[Collected data]
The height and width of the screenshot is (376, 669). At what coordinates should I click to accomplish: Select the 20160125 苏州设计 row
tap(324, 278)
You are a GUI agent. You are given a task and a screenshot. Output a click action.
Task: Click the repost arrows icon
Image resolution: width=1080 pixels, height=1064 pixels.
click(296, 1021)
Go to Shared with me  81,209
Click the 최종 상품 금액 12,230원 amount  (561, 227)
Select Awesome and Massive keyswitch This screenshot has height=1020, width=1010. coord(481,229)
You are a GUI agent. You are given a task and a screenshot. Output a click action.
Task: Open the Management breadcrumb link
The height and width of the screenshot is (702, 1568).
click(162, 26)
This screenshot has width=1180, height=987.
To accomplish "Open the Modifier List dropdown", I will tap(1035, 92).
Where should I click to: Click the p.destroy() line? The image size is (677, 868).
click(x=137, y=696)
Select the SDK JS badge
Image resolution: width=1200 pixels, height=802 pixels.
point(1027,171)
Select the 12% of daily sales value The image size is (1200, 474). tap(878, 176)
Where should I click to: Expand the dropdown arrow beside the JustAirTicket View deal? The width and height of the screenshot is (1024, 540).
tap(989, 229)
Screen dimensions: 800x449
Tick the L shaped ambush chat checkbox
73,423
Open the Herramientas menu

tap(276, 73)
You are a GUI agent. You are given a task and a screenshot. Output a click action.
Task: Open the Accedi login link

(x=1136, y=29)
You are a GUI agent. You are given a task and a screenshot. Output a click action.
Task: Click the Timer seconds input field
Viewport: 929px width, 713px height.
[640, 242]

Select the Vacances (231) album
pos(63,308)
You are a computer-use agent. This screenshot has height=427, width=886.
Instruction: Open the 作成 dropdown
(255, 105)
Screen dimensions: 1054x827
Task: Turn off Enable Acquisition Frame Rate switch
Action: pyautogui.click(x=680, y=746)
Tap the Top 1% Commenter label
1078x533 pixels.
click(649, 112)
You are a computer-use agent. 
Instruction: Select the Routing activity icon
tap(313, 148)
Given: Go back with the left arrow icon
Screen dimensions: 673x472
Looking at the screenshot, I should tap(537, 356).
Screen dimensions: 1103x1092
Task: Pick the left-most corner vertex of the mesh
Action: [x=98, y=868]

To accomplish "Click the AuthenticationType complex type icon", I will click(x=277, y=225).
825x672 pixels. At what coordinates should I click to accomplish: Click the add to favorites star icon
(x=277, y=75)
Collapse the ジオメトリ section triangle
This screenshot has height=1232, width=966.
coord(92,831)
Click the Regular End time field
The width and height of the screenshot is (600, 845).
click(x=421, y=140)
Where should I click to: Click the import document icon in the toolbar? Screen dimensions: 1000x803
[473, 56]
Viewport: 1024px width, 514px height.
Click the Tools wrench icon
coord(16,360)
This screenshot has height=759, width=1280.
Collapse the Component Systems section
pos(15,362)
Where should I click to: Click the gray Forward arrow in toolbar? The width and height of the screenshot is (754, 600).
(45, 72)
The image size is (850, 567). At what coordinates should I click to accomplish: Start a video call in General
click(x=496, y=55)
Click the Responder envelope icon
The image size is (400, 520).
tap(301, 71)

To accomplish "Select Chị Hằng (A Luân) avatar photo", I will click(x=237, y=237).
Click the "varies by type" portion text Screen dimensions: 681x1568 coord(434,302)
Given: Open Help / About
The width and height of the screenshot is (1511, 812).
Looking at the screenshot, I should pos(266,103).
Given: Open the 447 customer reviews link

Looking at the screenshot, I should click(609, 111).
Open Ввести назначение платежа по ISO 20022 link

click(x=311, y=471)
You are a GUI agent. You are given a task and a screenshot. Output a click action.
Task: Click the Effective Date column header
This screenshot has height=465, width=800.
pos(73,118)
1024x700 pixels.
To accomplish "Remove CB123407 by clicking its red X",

WORK INSTRUCTION = Working from the records above, write out verbatim only the lines from the line containing "This screenshot has height=759, width=1280." through the line containing "Given: Open Help / About".

EXERCISE RESULT =
This screenshot has height=759, width=1280.
Collapse the Component Systems section
pos(15,362)
Where should I click to: Click the gray Forward arrow in toolbar? The width and height of the screenshot is (754, 600).
(45, 72)
The image size is (850, 567). At what coordinates should I click to accomplish: Start a video call in General
click(x=496, y=55)
Click the Responder envelope icon
The image size is (400, 520).
tap(301, 71)

To accomplish "Select Chị Hằng (A Luân) avatar photo", I will click(x=237, y=237).
Click the "varies by type" portion text Screen dimensions: 681x1568 coord(434,302)
Given: Open Help / About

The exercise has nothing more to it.